§ **Assignment**
Below are some records: retype them all exactly, but not the pictures.

§ **Recorded data**
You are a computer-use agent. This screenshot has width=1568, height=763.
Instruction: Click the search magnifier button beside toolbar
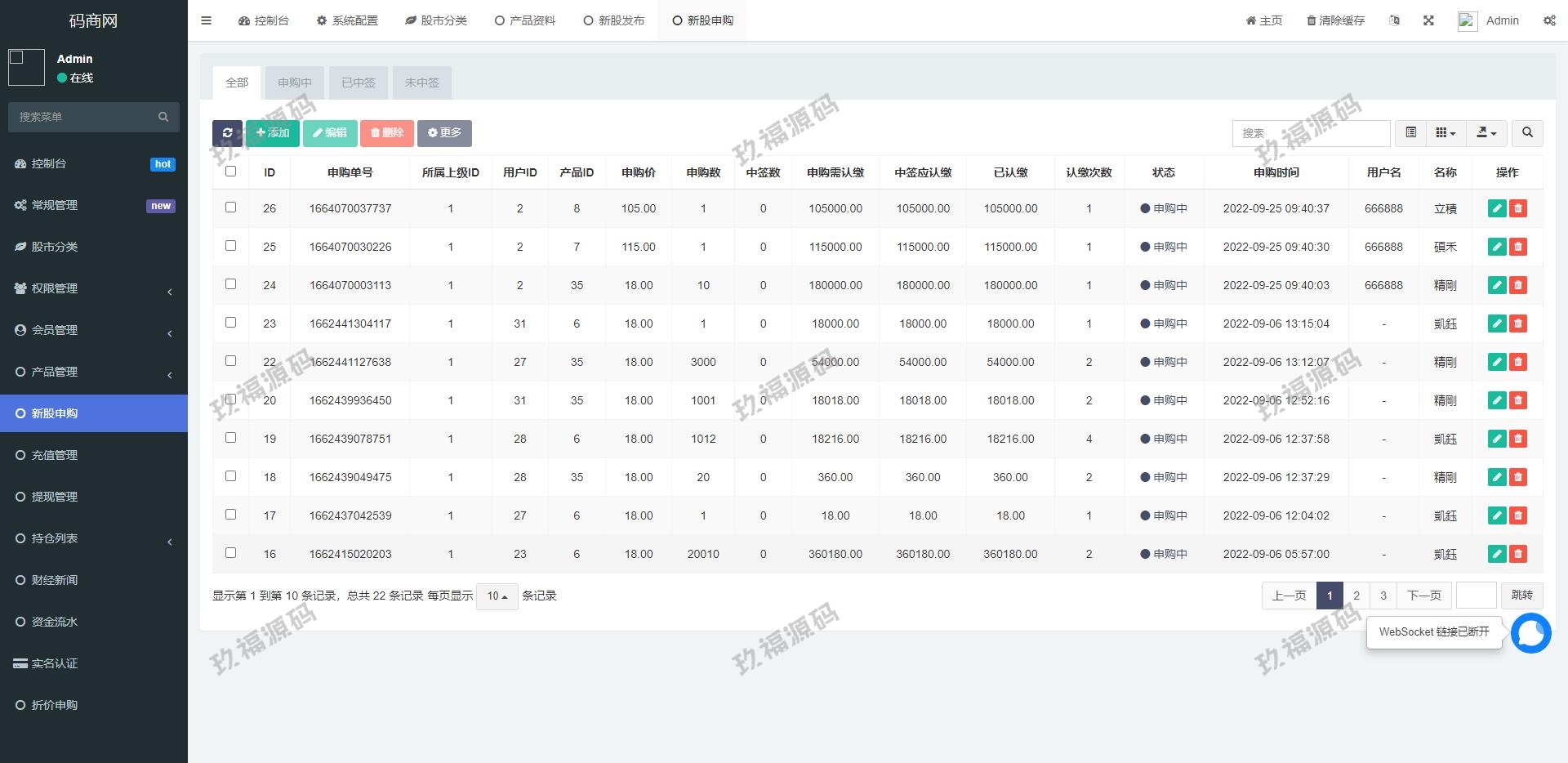click(x=1527, y=132)
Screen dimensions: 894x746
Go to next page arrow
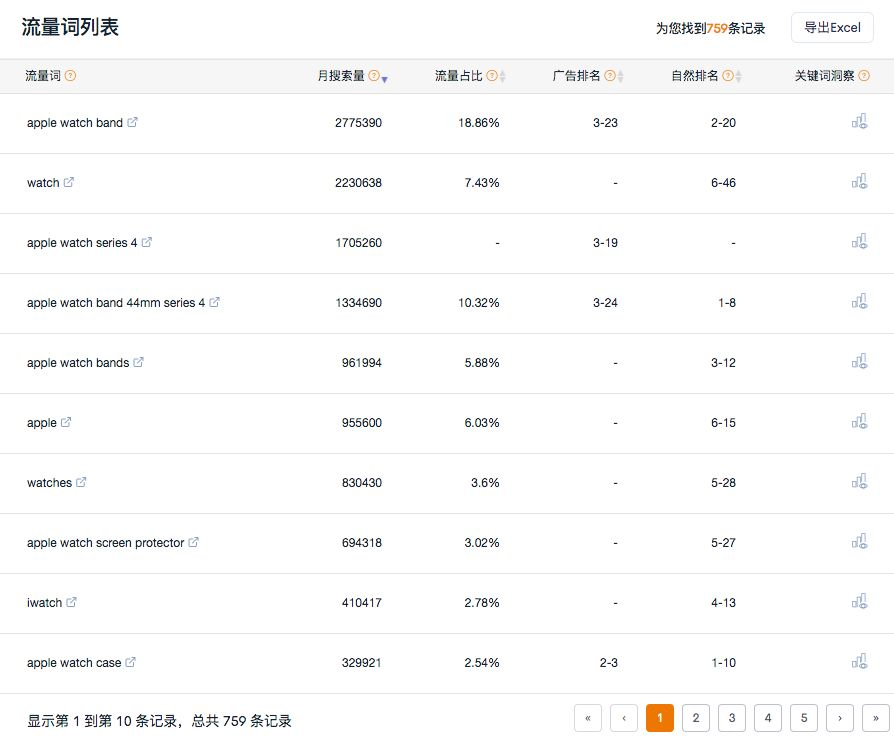coord(839,718)
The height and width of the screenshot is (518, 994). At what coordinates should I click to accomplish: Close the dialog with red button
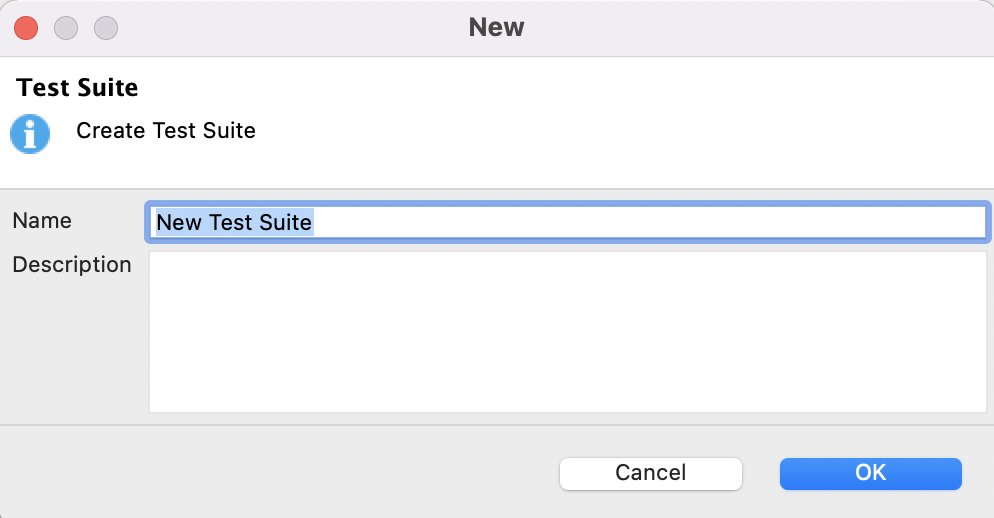point(26,28)
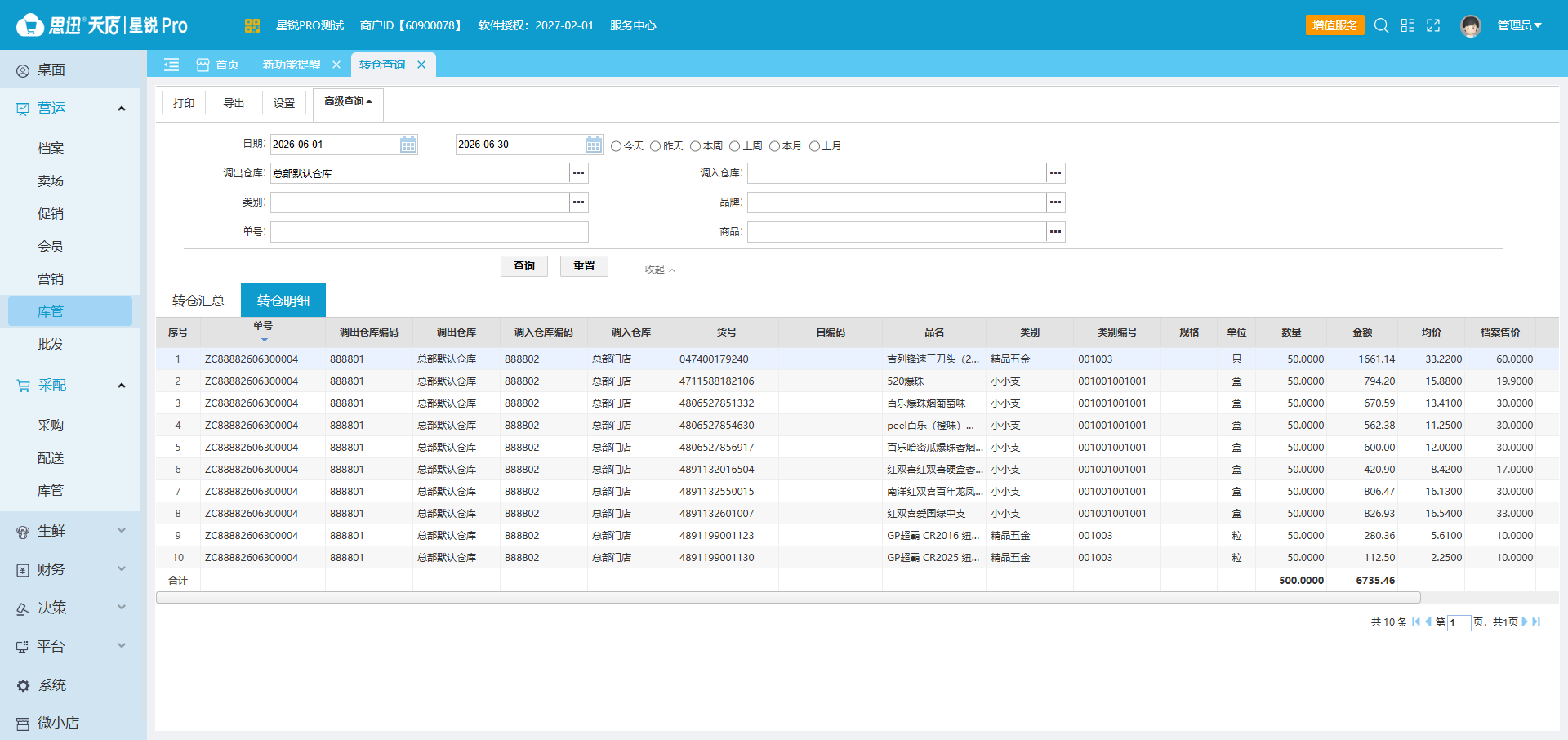Open start date calendar picker icon
1568x740 pixels.
click(408, 145)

§ **Answer box**
You are a computer-use agent. This screenshot has width=1568, height=763.
Instruction: Click the search magnifier button beside toolbar
click(x=1527, y=132)
Screen dimensions: 894x746
Go to next page arrow
coord(839,718)
The height and width of the screenshot is (518, 994). At what coordinates should I click to accomplish: Close the dialog with red button
point(26,28)
Open start date calendar picker icon
1568x740 pixels.
click(408, 145)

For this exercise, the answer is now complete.